Sunday, February 17, 2008

Coherence and Circularity

Coherence and Circularity

While searching the net I found another article written by the same person from www.mycaseagainstgod.blogspot.com. In this article he again try’s to refute the Transcendental Argument for God’s existence. Again I believe that it fails,

He says,
I could easily argue the following:

All dragons breathe fire
Smaug is a dragon
Therefore Smaug breathes fire


"Now I certainly assume that all my terms mean something. I mean something by 'dragon'; I mean something by 'fire'; and I mean something by 'Smaug'. They each have a "nature" as you say. But how, in assenting to the validity of the argument (and it is clearly valid), am I assuming the existence of dragons”?"

“Also, your formulation of TAG is a hypothetical argument. The fallacy of assuming what you are trying to prove applies only to categorical arguments. Hypothetical argument don't assume anything other than the laws of logic and that there is a connection between certain propositions in a conditional relationship”.

The problem with this argument is that it is based on a Hypothetical argument. Yes it is true that the conclusion follows the premise.

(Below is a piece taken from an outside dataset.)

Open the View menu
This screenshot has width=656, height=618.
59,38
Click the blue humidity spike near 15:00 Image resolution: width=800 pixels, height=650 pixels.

But that does not mean that dragons must exist. But this argument does not work with the transcendental argument as the premise, God must exist to make intelligibility of human experience is justifying entity’s that do exist in the world. Logic, morality, evil, rationality, do exist, so what premise can justify there existence. For the Christian it is God. The atheist’s argument is not justifying anything that does exist.


Then he says,

Any argument, which is intended to prove god's existence, but in the premises presupposes god's biblical nature, begs the question.

TAG is intended to prove god's existence, but in the premises presupposes god's biblical nature

Therefore, TAG begs the question.

As I showed in my last post all systems of epistemology are circularity. I mean I could state the following,

“Any argument, which is intended to prove rationalism’ existence, but in the premises presupposes rationalism’s nature, begs the question.”

“Rationalism is intended to prove rationalism’ existence (by using it), but in the premise presupposes rationalism’s nature.”
“Therefore rationalism begs the question”


The position of the Christian is that the Christian God can be proven by the impossibility of the contrary. That is, reject the Christian God and no sense can be made out of moral obligation, moral indignation, the laws of logic, or induction, entities that are a part of the lives of all sane, intelligent human beings. The Christian position is that our worldview will display the internal coherence of its claims. The question for the atheist is, Is your worldview coherent? Can you get intelligence form non-intelligence, can rationality that was produce by chance impersonal matter tell us anything about the impersonal irrational world. Can the atheists justify any form or morality other than “what is”. I mean if we just chose our own morality, what is the difference between some one who has none? They both do the same, which is what ever they want.